•Auto C-7657 de junio 3 de 1999

CORTE SUPREMA DE JUSTICIA 

SALA DE CASACIÓN CIVIL Y AGRARIA

DERECHO DE POSTULACIÓN

SE DEBE PROBAR LA CALIDAD DE ABOGADO AL INICIAR LA GESTIÓN

Magistrado Ponente:

Dr. José Fernando Ramírez Gómez

Ref.: Expediente C-7657

Santafé de Bogotá, D.C., tres (3) de junio de mil novecientos noventa y nueve (1999).

Decídese sobre la admisión del recurso de casación interpuesto por quien se anunció como apoderado del demandado Pablo Emilio Rodríguez Bernal, respecto de la sentencia de 1º marzo de 1999, proferida por el Tribunal Superior del Distrito Judicial de Santafé de Bogotá, D.C., Sala Civil, dentro del proceso ordinario incoado contra el citado señor por la señora María Cristina Marín Kuan.

Antecedentes

1. Antes de proferirse la sentencia de primera instancia, el demandado constituyó como nuevo apoderado al doctor Carlos J.... (fl. 70, incidente de nulidad), por haber revocado el poder que inicialmente había conferido a otro profesional del derecho.

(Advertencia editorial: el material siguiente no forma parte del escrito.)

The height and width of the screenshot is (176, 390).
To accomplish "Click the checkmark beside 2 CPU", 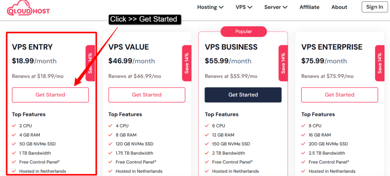I will (14, 126).
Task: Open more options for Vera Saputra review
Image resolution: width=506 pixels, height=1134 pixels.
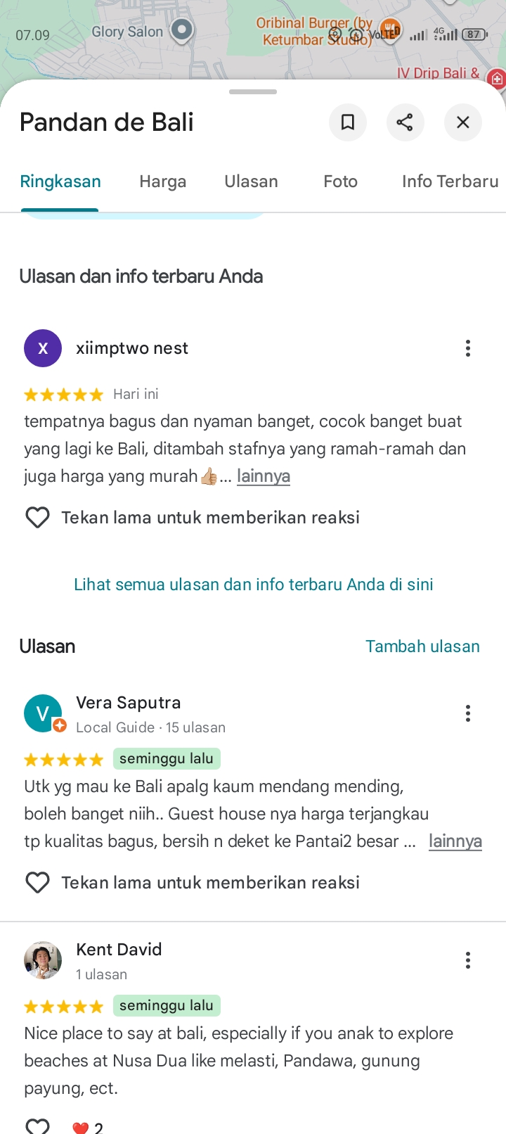Action: (x=467, y=713)
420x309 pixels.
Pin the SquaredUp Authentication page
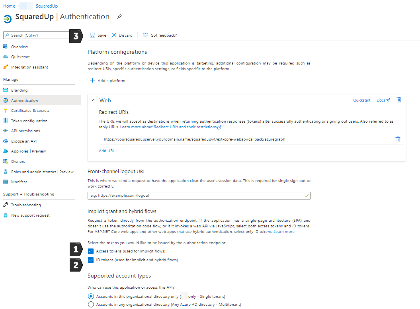119,17
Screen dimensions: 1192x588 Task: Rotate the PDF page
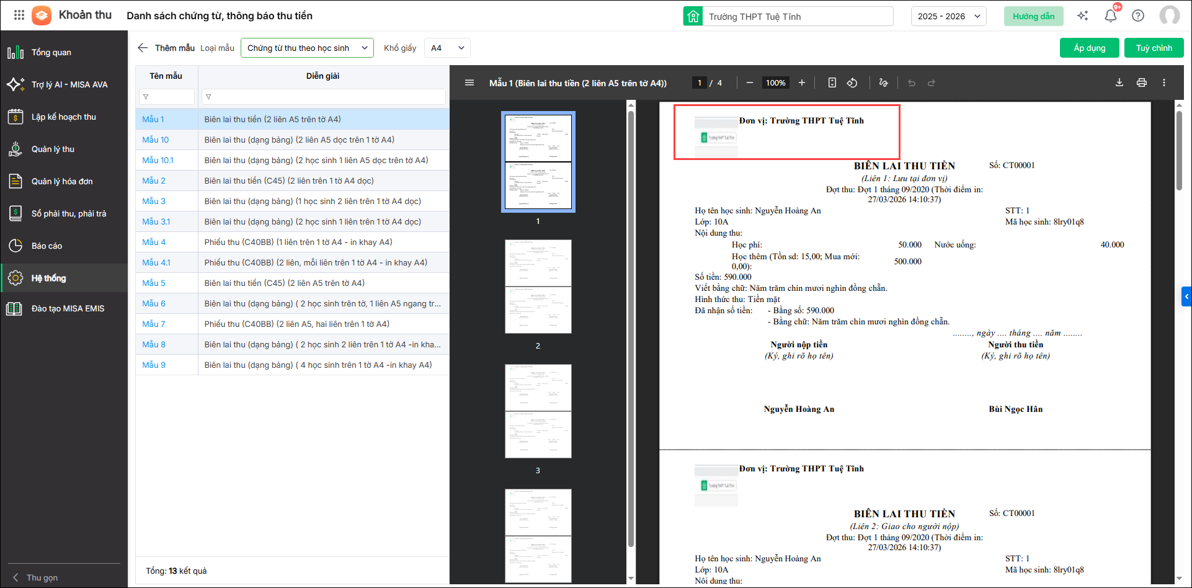pos(852,82)
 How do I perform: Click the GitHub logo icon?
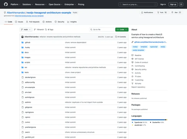(6, 4)
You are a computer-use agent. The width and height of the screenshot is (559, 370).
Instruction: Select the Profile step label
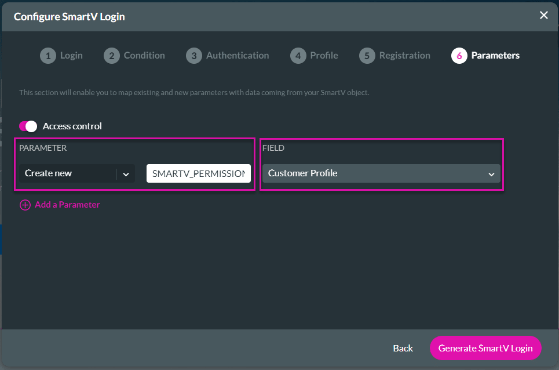tap(324, 56)
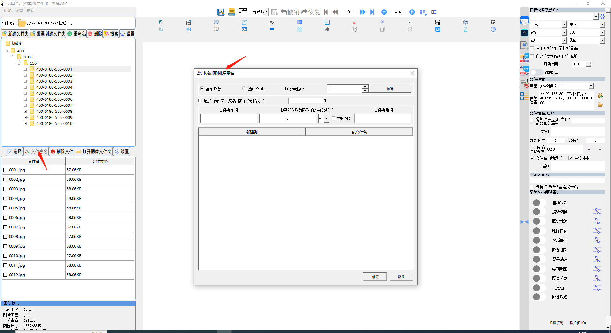Open the JPG图像文件 type dropdown

tap(591, 86)
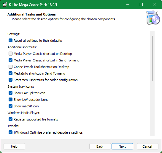This screenshot has width=162, height=153.
Task: Minimize the K-Lite installer window
Action: (x=128, y=4)

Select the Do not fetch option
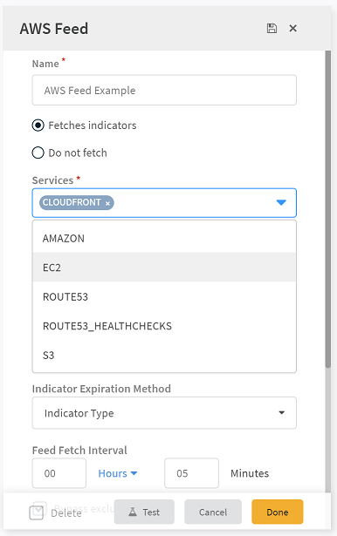pyautogui.click(x=38, y=153)
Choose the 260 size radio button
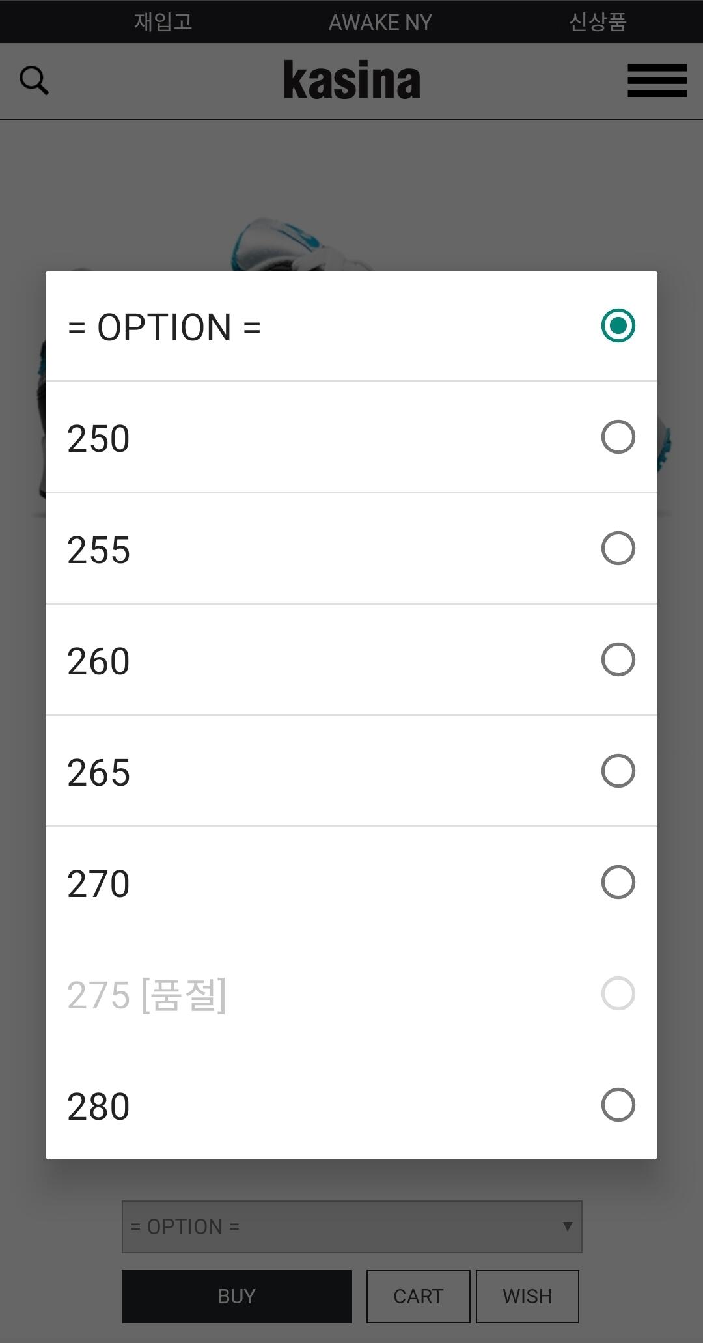This screenshot has height=1343, width=703. pyautogui.click(x=618, y=659)
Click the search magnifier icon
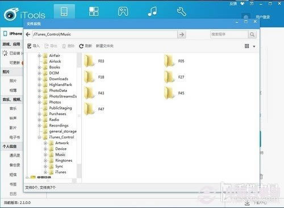 pyautogui.click(x=252, y=35)
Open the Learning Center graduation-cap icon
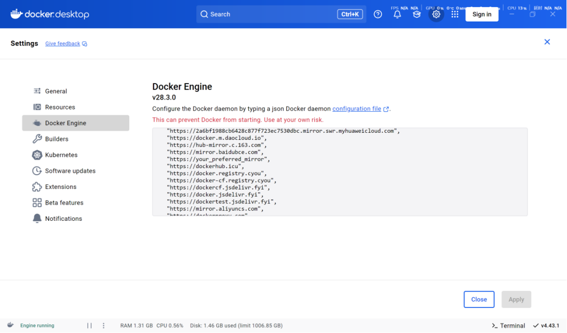Image resolution: width=567 pixels, height=333 pixels. click(416, 14)
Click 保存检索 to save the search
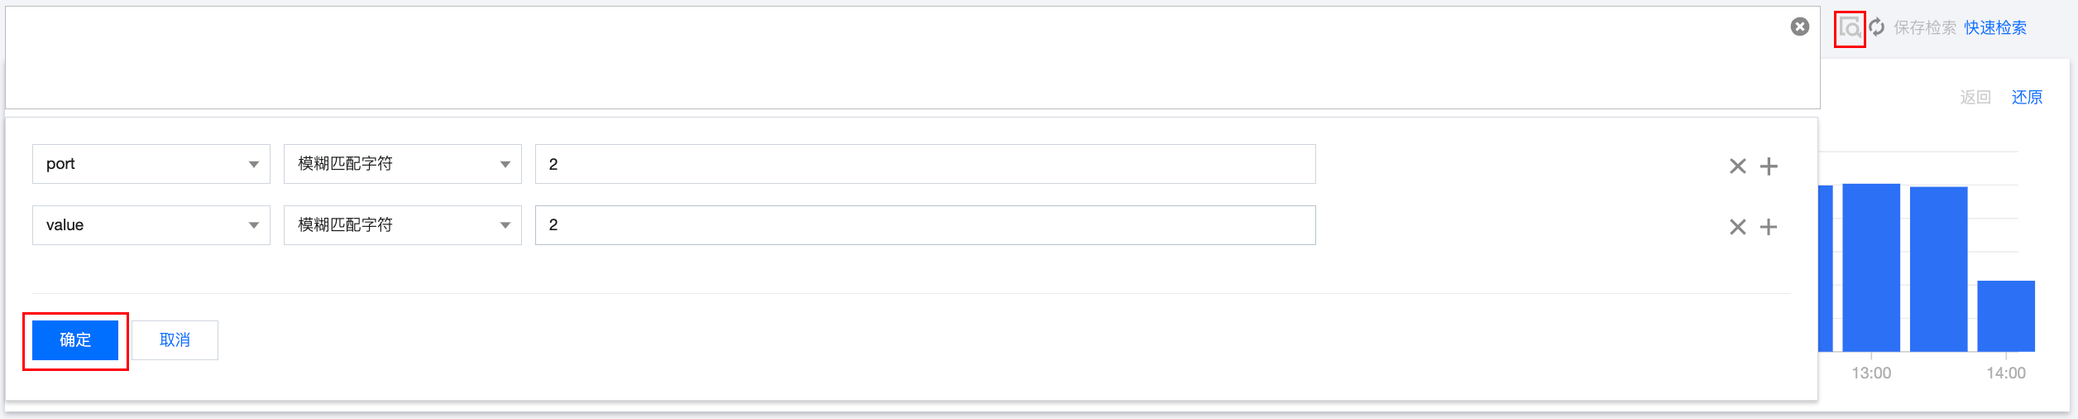The width and height of the screenshot is (2078, 419). (1925, 28)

2. Frente a una solicitud de reconocimiento de personería (fl. 71, ib), el juzgado de conocimiento, que lo fue el treinta civil del circuito de esta ciudad, mediante auto de 10 de febrero de 1998 (fl. 75, ib), previamente a resolver exigió a quien se anunciaba como abogado hiciera presentación personal del mandato a él otorgado.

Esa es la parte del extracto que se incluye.